Il partit, emportant avec lui sa petite valise, sa boîte de peinture… et son couteau… (mais ceci, nous ne le remarquâmes que plus tard). Il partit… Cependant, il ne quitta pas les environs de Bois Sinistre ; pas immédiatement, dans tous les cas, car je le vis, à plus d’une reprise, nous observer tous quatre, Béatrix, Mlle Brasier, Aurèle Martigny et moi, à travers le châssis, dont la store était relevée.

La scène qui se passa, après le départ de Rocques, fut si horrible, que je préfère n’y pas insister. Aurèle Martigny tempêta, ragea, se servant d’un langage seyant mal à d’honnêtes oreilles. Béatrix, impassible, (apparemment du moins) sous l’avalanche qui lui arrivait, déclara, à la fin, qu’elle y était résolue ; elle ne suivrait pas son mari ; elle ne quitterait pas Bois Sinistre avec lui et ne retournerait aux Pelouses-d’Émeraude que le lendemain, dans la matinée. C’était inutile d’insister, acheva-t-elle ; tous les discours du monde ; toutes les insultes que son mari pourraient inventer, ne changeraient pas sa décision.

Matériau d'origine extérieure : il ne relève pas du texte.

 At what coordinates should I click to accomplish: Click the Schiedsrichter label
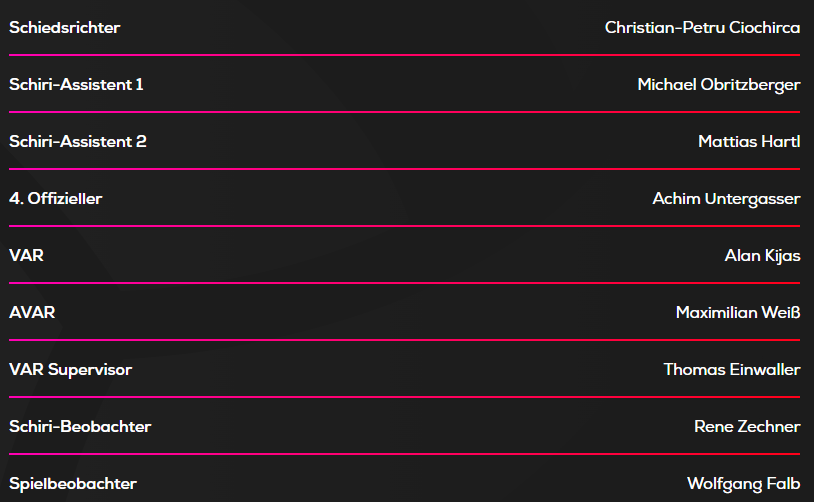(64, 28)
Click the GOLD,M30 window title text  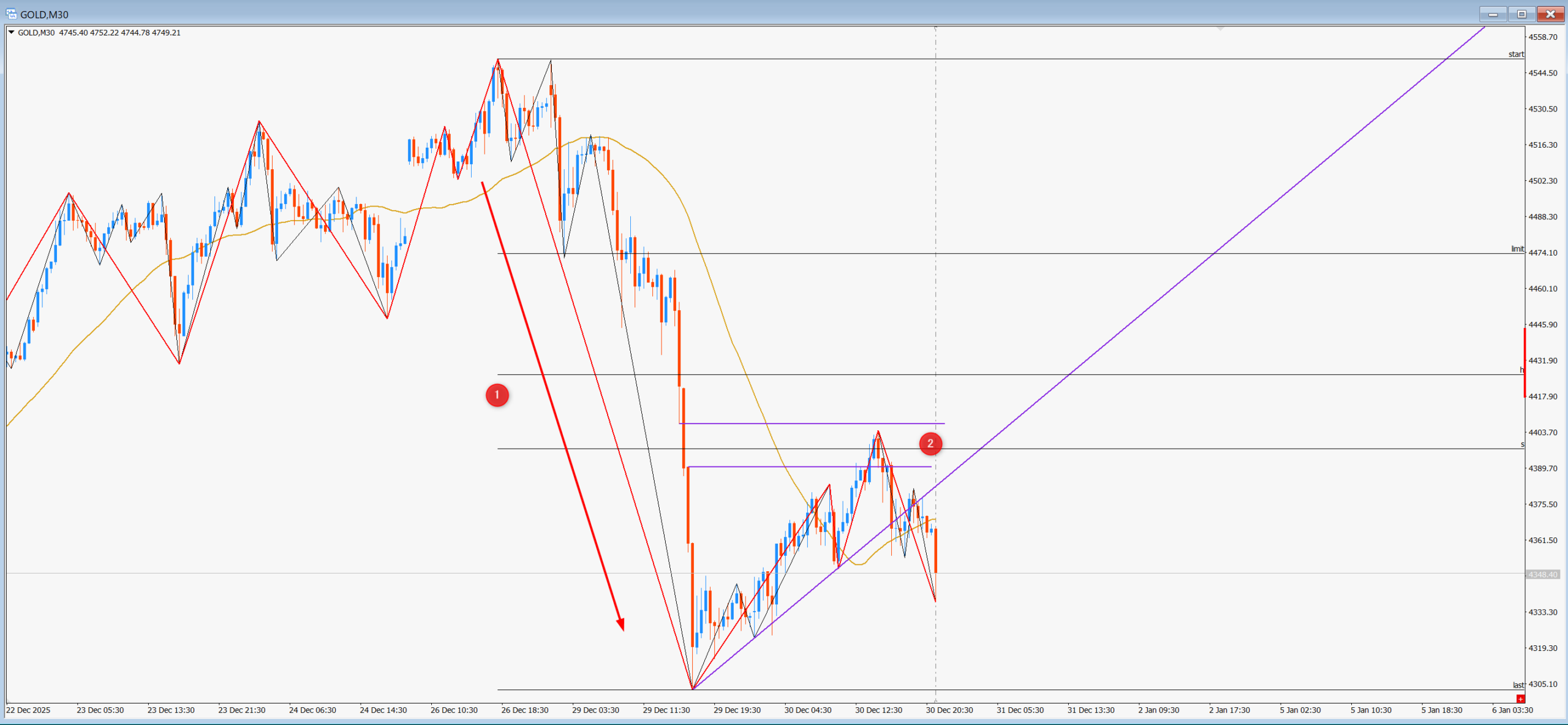[44, 14]
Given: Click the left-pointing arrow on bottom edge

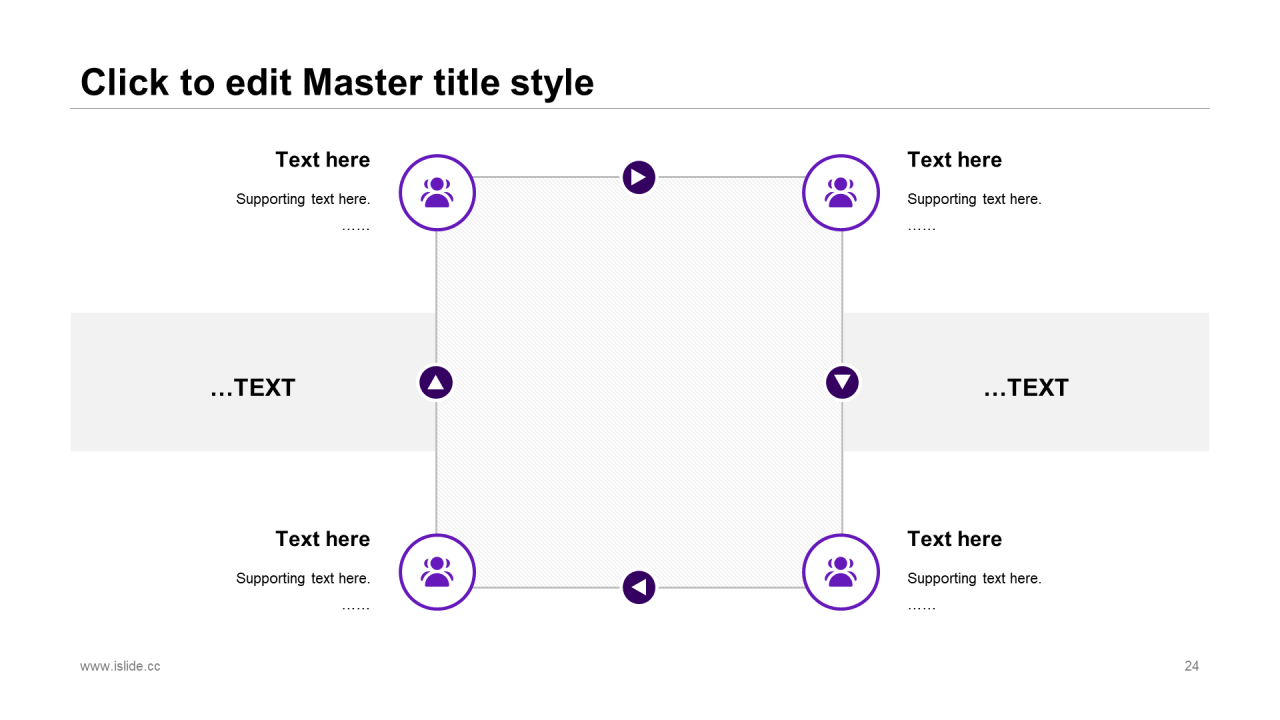Looking at the screenshot, I should 639,587.
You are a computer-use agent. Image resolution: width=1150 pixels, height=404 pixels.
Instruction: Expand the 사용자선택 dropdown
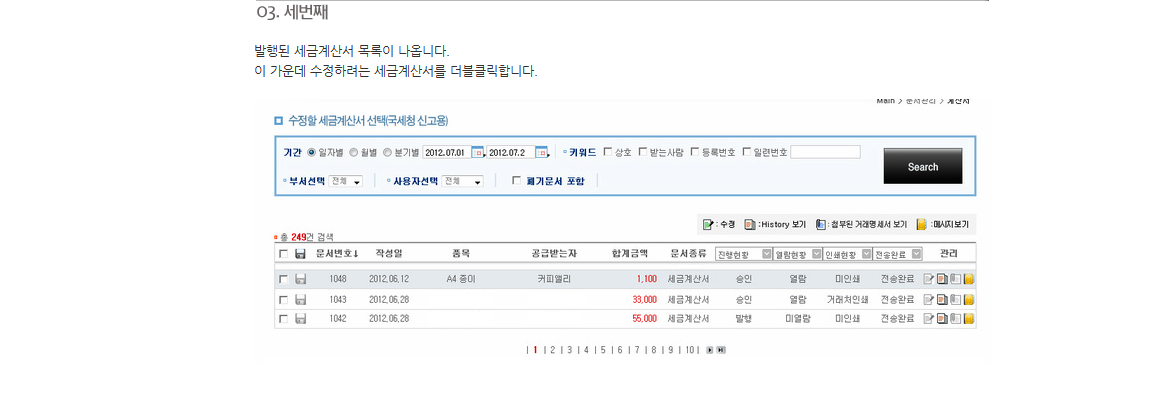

— Écoute, Béatrix, tonna Aurèle Martigny, écumant de rage, j’ai laissé mon cheval et ma voiture dans l’Avenue des Cèdres et je m’en vais conduire le cheval ici immédiatement… immédiatement, entends-tu, et je vais te ramener ainsi chez ton père, tu ferais bien de te décider à m’obéir, car, aussi vrai que j’existe, je t’emporterai de force et je te ramènerai aux Pelouses-d’Émeraude, que tu aimes cela ou non. Nous verrons bien qui est le maître, ma chère !

Il sortit, fermant la porte avec grand fracas derrière lui.

Béatrix se mit à pleurer…

Mlle Brasier et moi, nous étions silencieuses… Que pouvions-nous dire ? Que pouvions-nous faire d’ailleurs ?

Soudain, il nous parvint un son étrange, venant du petit bois de sapins, sur lequel, on s’en souvient, ouvrait l’une des portes de la bibliothèque; c’était le bruit d’un piétinement, accompagné de celui d’une chute, suivis immédiatement d’une sorte de glissement… on eut dit que quelqu’un glissait… glissait… Puis il y eut un cri… un terrible cri… que j’entendrai jusqu’à mon dernier jour…

Bravo, dans la cuisine, se mit à hurler sinistrement…

Un autre cri nous parvint… un cri à faire dresser nos cheveux sur nos têtes… Puis, tout devint silencieux.